Professor David Wilson, who conducted the study, is quoted as saying:
“It’s very alarming what’s happening with HIV at the moment. We’ve had over 1,250 cases of HIV recorded, that’s those that have been diagnosed. HIV is no longer the death sentence it once was. With good, effective treatments, it can keep people alive to almost a full life expectancy. So I think it’s perhaps a little bit of complacency that’s set in.”
However, Wilson cautioned that this could be the seeds of another epidemic, with a particular fear that the young Aboriginal population, which was burdened with one of the biggest increases, is particularly at risk, especially because the population has a rising rate of drug use.

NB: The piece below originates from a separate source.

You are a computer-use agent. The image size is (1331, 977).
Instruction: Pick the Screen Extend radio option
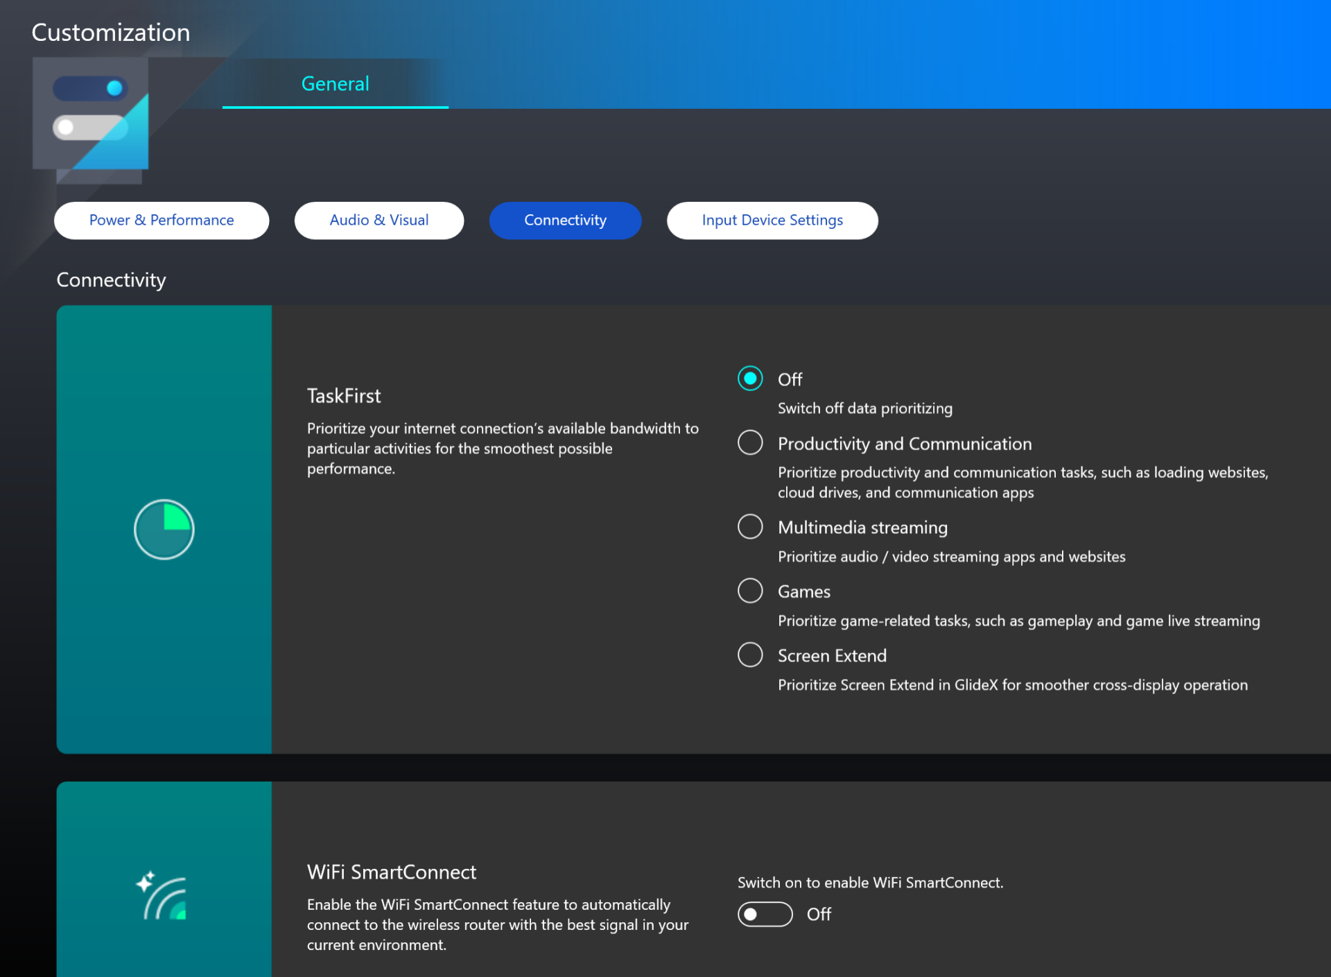(750, 655)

While not wanting to scaremonger and risk further stigmatizing those living with HIV, how can health services and governments better educate and help at risk groups when, apparently, the messaging that worked so well in the 80s and 90s has now lost some of its impact?
Condoms Aren’t Necessarily the Only Answer
Pre-Exposure Prophylaxis, or PrEP, is a relatively new HIV prevention method in the form of a daily pill for HIV negative people. It is intended for high risk populations and has shown remarkable effectiveness for reducing HIV infection risk among adult men and women who might contract HIV through sexual activity or intravenous drug use.

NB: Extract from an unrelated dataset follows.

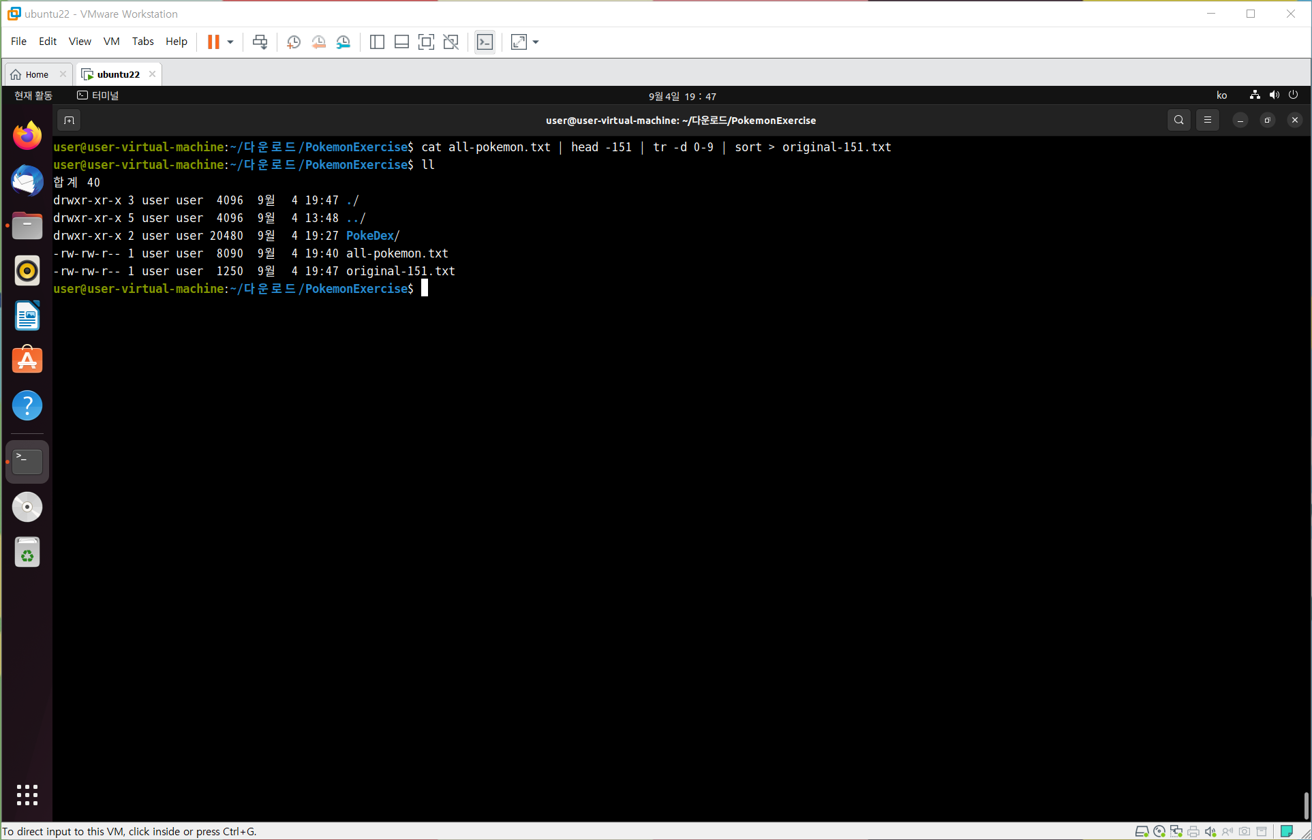Open the date and time clock
The width and height of the screenshot is (1312, 840).
tap(682, 96)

The pill is not intended as a sole prevention method and cannot completely cut HIV infection risk, but studies have shown that PrEP can provide 44% additional protection to men who have sex with men who were also receiving comprehensive sexual health care services like HIV testing, condom provision and support for dealing with sexually transmitted infections.
The level of protection offered by PrEP varies dramatically as it is dependent on how regularly subjects use the drug, but in those who have adhered to a daily regimen, the risk of HIV acquisition can be cut by 50% or more, with some studies finding rates in the 80-90% range.
PrEP will not be suitable for all at risk populations and individual circumstances will have to be evaluated, but making such treatments not just available but well publicized may now be key in convincing younger populations and the wider gay community to take preventative measures to help stop HIV infection and transmission because, for a complex set of reasons, they are no longer using condoms.
Also, and drawing a thread from above, improving access and knowledge of the availability of HIV screening and sexual health care are all recommended by health experts. Recognizing, then, that men who have sex with men are not a homogeneous group and instead span a wide variety of demographics, in terms of wealth, education, race and age, can all help to create programs that can specifically answer the needs of individual MSM populations.
Essentially, the key message to emerge here seems to be that a focus solely on condoms is no longer working. Encouraging wider education on HIV/AIDS, stressing the importance of regular HIV testing, and providing better access to cheap PrEP medications may now have to play a more prominent role while reinforcing that considering sexual health isn’t just important for individuals, but is vital for the health of entire communities.